Special report: Ferreting out fakes

Counterfeit wristwatches and handbags used to be restricted to back alleys. But these products are now swamping the Internet on a massive scale.
June 20, 2010 11:38 by Liz Peek
Like most 20-somethings, my daughter knows practically everything. She especially knows how to shop and how to find bargains, and often fastens onto me a pitying gaze when she spies me buying retail, at an actual store. That is so 20th century!

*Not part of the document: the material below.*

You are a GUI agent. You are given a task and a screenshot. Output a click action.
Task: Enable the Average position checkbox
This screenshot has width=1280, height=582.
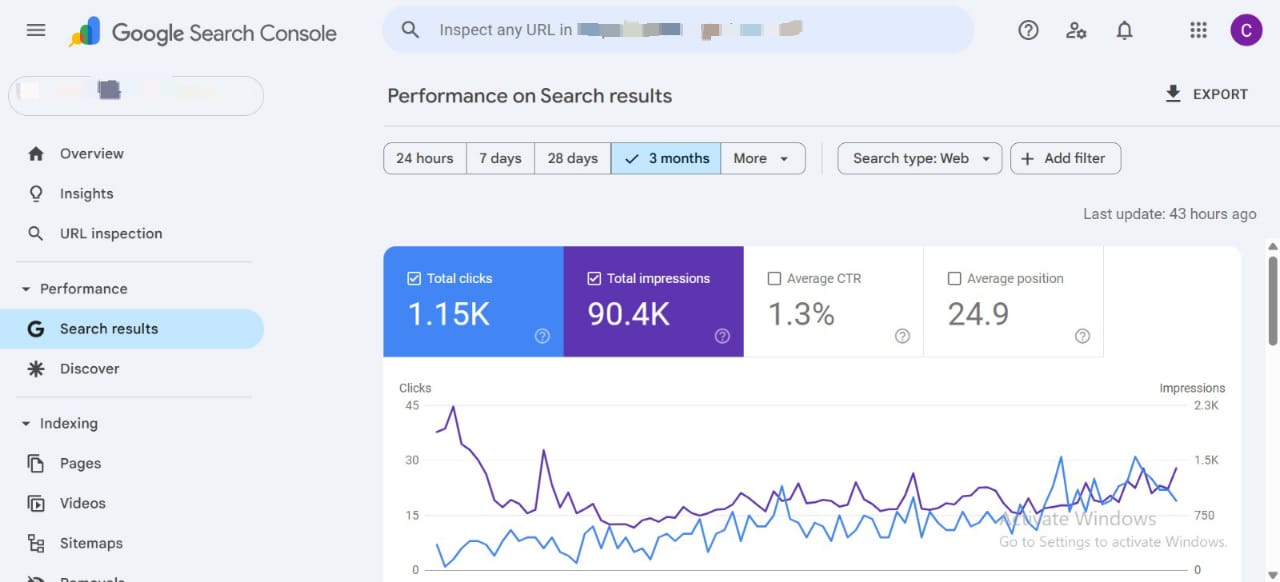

The only glitch in her savvy consumerism is that she has ended up with a closet full of fakes. Fake handbags, fake dresses, all bought on the Internet at “amazing” prices. How do we know? Sometimes the label is too dark or the buttons carry a different logo. Sometimes it’s the improbable color. Every time she tells me, breathless with excitement, about the “D&G this” or “YSL that” that she claims to have scored for next to nothing, I groan. Is this the same clever girl who scored in the top 1 percent on her college entrance exams?
Hope springs eternal, and so it is with the hundreds of thousands of people who buy branded goods online or from sidewalk vendors at extreme bargain prices. They can’t believe their good fortune, nor should they. Every day people worldwide are being duped by counterfeiters – participants in a giant $700 billion industry that is expanding so fast it could be traded as a growth stock. Although designer apparel and accessories are a large part of the trade, counterfeiters have climbed up the value chain.
Robert Taylor, manager of Eastman Kodak’s Security Solutions operation, says that the crooks have broadened into much more dangerous territory, selling ersatz food and beverage products as well as fake industrial goods such as airplane and automotive parts. Kodak works with suppliers in these fields as well as pharmaceutical companies and makers of collectibles – such as expensive trading cards or high-priced wines – all of whom find their products either being copied or stolen and sold on the black market.